In mid-March as the likely impact of Covid-19 started to hit home, the Financial Conduct Authority was faced with the major task of looking at ways to prevent consumer and market detriment.
At the time, the regulator said: “We stand ready to take any steps necessary to ensure customers are protected and markets continue to function well.” Since then it has rolled out measure after measure, but has it gone as far as it can?
Keith Richards, chief executive of the Personal Finance Society, says: “The FCA has been actively engaged since the start of lockdown and continues to encourage and listen to input.
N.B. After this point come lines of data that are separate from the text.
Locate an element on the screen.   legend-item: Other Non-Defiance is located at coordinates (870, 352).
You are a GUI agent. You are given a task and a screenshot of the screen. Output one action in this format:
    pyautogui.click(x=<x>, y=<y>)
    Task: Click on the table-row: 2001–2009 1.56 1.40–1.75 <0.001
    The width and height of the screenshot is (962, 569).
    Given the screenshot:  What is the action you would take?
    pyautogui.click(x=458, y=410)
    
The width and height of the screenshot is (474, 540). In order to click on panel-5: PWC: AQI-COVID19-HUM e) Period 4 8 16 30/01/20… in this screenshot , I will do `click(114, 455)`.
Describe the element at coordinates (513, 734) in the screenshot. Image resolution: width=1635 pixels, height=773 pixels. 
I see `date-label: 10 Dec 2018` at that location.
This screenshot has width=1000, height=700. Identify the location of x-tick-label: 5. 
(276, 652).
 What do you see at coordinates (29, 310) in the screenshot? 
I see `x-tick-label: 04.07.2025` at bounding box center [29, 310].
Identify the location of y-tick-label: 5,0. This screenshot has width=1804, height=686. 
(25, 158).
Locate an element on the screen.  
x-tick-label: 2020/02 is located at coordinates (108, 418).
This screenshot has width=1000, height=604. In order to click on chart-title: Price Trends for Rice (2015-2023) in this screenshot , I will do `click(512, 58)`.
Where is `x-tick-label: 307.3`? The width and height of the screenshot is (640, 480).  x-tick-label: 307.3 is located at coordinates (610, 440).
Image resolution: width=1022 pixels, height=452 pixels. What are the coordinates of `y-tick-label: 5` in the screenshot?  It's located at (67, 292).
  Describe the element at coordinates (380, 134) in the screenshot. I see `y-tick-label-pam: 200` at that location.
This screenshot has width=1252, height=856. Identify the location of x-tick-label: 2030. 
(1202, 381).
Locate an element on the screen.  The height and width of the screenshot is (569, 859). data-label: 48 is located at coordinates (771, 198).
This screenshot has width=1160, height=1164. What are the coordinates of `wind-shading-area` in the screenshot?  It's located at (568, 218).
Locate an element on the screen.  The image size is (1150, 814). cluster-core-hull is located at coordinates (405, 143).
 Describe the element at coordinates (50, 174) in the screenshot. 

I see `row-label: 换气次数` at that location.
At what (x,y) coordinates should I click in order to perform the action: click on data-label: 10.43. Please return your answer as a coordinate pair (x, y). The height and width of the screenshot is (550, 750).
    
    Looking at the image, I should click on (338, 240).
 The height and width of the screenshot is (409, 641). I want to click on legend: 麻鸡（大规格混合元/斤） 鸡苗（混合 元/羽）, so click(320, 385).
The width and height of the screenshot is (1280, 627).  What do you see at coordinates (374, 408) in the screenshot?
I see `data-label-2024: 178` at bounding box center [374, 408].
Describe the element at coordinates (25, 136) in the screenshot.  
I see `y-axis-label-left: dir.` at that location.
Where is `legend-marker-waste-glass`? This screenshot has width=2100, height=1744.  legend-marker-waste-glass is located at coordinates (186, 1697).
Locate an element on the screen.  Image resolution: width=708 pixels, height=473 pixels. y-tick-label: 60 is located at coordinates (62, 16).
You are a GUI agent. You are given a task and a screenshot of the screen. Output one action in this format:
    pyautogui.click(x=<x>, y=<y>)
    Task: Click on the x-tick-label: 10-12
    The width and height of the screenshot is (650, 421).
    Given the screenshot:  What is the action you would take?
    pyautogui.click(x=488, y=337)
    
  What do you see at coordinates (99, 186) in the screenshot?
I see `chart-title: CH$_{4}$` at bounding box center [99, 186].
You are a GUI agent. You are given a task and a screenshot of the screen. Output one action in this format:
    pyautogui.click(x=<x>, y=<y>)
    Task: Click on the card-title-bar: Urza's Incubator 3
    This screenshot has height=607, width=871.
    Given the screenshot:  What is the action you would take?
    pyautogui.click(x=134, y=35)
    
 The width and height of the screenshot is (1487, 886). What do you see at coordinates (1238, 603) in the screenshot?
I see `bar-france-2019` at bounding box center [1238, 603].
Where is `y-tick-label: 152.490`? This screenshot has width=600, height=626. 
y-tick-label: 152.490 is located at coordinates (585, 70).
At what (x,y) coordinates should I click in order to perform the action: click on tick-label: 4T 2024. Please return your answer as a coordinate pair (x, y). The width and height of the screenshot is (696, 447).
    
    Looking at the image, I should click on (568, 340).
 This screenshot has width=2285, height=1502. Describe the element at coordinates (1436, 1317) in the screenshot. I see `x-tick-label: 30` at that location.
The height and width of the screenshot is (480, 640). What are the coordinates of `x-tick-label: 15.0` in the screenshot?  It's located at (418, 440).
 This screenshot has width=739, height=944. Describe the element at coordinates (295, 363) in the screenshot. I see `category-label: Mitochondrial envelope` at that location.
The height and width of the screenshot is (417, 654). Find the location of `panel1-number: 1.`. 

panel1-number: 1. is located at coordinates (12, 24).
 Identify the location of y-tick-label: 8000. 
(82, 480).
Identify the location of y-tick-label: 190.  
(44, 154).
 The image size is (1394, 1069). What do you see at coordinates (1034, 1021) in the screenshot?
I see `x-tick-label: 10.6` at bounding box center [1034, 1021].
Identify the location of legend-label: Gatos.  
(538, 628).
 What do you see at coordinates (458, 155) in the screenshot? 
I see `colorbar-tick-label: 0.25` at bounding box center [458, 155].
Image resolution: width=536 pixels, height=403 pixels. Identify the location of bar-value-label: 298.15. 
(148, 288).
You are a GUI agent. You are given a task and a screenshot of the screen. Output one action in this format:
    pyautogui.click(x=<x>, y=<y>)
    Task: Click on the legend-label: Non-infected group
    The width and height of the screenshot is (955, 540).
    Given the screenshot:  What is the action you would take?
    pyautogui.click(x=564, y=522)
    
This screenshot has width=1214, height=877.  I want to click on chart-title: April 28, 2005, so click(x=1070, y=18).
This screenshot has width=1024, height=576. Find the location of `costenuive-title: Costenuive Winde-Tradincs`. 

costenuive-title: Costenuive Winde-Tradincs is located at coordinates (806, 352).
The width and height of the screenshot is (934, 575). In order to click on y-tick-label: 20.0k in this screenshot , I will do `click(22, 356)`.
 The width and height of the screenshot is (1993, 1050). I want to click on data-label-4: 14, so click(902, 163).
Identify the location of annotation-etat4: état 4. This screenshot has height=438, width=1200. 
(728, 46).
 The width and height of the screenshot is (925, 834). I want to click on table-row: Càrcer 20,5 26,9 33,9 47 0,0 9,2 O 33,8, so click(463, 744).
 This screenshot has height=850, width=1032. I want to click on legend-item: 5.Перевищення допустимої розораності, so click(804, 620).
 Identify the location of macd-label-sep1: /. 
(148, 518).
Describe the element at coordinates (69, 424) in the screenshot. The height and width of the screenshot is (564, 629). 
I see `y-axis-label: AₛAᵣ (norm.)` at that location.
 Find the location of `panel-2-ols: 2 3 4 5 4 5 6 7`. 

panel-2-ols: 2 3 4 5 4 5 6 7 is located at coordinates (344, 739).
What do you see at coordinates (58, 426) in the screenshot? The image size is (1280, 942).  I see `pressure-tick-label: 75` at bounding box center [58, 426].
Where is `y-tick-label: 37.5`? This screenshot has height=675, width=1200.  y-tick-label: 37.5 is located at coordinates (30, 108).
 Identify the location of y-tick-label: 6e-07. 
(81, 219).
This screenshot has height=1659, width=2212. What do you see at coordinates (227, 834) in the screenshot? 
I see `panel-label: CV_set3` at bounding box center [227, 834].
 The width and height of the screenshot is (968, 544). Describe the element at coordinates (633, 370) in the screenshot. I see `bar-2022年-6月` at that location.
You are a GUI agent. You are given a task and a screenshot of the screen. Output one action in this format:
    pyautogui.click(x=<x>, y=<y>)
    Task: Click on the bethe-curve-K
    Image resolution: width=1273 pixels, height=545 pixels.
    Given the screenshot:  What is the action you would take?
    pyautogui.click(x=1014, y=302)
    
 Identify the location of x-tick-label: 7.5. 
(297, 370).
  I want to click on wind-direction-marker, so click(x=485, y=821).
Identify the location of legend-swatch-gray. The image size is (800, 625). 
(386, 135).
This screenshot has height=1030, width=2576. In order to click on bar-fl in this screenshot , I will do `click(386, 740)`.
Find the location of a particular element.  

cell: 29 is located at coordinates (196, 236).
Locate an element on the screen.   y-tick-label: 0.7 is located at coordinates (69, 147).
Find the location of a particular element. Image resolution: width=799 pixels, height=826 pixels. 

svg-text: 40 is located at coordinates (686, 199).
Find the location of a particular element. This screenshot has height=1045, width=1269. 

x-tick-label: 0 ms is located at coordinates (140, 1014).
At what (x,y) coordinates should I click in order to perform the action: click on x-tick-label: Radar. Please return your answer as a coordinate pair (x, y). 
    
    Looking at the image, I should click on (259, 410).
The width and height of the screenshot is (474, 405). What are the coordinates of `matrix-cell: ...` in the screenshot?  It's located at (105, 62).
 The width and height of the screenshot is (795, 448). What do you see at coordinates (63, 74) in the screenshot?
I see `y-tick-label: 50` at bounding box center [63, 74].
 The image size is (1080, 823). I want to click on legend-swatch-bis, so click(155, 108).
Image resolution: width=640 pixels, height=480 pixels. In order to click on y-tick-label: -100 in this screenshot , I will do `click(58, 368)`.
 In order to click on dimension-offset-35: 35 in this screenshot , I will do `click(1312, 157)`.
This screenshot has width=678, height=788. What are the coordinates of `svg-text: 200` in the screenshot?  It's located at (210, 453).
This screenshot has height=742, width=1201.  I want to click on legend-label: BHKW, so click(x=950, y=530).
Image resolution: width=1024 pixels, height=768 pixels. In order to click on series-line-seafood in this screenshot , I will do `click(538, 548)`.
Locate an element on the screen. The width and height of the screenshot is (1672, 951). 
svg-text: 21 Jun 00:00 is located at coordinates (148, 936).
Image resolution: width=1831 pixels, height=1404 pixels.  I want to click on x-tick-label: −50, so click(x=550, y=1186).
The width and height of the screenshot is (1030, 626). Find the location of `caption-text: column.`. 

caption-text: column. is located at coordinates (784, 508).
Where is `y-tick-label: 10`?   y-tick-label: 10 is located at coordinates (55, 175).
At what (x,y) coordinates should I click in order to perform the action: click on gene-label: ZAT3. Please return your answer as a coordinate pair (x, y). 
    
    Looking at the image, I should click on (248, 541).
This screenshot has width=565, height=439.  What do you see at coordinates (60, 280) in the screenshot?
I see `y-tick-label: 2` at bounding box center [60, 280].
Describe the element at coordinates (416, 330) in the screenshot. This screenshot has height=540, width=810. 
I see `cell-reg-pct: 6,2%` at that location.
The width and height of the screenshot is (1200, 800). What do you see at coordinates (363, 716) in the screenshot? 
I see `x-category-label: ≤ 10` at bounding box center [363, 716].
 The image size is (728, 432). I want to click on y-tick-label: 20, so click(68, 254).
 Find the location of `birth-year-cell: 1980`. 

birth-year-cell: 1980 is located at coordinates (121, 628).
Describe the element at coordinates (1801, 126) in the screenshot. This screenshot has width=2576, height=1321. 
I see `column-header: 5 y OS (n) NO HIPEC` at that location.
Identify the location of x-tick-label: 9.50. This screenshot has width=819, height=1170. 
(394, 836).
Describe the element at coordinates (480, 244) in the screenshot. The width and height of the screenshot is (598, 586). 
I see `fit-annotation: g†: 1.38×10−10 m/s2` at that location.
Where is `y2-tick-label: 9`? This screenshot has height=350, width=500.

“The suspension of the 10 per cent Mifid reporting requirement and the clarification on client verification will make a genuine difference for advisers, and in turn free them up to focus on clients. The measures the FCA have taken are unprecedented, and demonstrate that it is taking the effects on consumers and the sector seriously.”
Mark Turner, managing director in Duff & Phelps’ compliance and regulatory consulting practice, says: “The government itself through the Treasury is looking to support the economy and individuals who are under a massive shock with something that has happened without warning and is more far-reaching than we have ever experienced.
“The FCA is also seeking to ensure that those government measures are implemented and accessible, because time to market is critical, and for some institutions something that might be happening in two or three months may well be too late.”
- The FCA has taken steps to ensure customers are protected
- These include helping advisers conduct their work in a challenging environment
- There are requests to extend this understanding to advisers without PI cover
The list of measures so far has been long and wide ranging. They include mortgage payment holidays, allowing advisers to take a flexible approach on the 10 per cent depreciation, and flexibility on capital adequacy for advisers.
A raft of consultations and investigations have also been delayed. These include the vulnerability guidance and vulnerability research, investment platforms exit fees remedy, pension transfer advice, contingent charging and other proposed changes, and prudential requirement for Mifid investment companies.
As the lockdown continues, the FCA is poised to respond to the changes.
Simon Thomas, regulatory consultant at Quilter, says: “With a vast number of measures coming from all sides, advisers and consumers may feel a bit underwater. It would be useful if the FCA found another medium to present its guidance, such as infographics, video and audio content.”
Mr Turner adds: “It is important the FCA remains nimble as this crisis unfolds. We are potentially at the beginning of something that could have quite far-reaching consequences.”
“Having said all that, I don’t think the FCA has the resource to manage every issue a company has. Firms have to manage themselves.”
He also notes the regulator has a job to do to manage occasions where conflicts could arise between what is in the best interest of the consumer, the companies that service the consumer and the economy as it rolls out measures.
Echoing his words, Mr Thomas adds: “The FCA does have a competition objective, and so its actions have to walk the tightrope ensuring that the market both operates effectively and in the interests of consumers.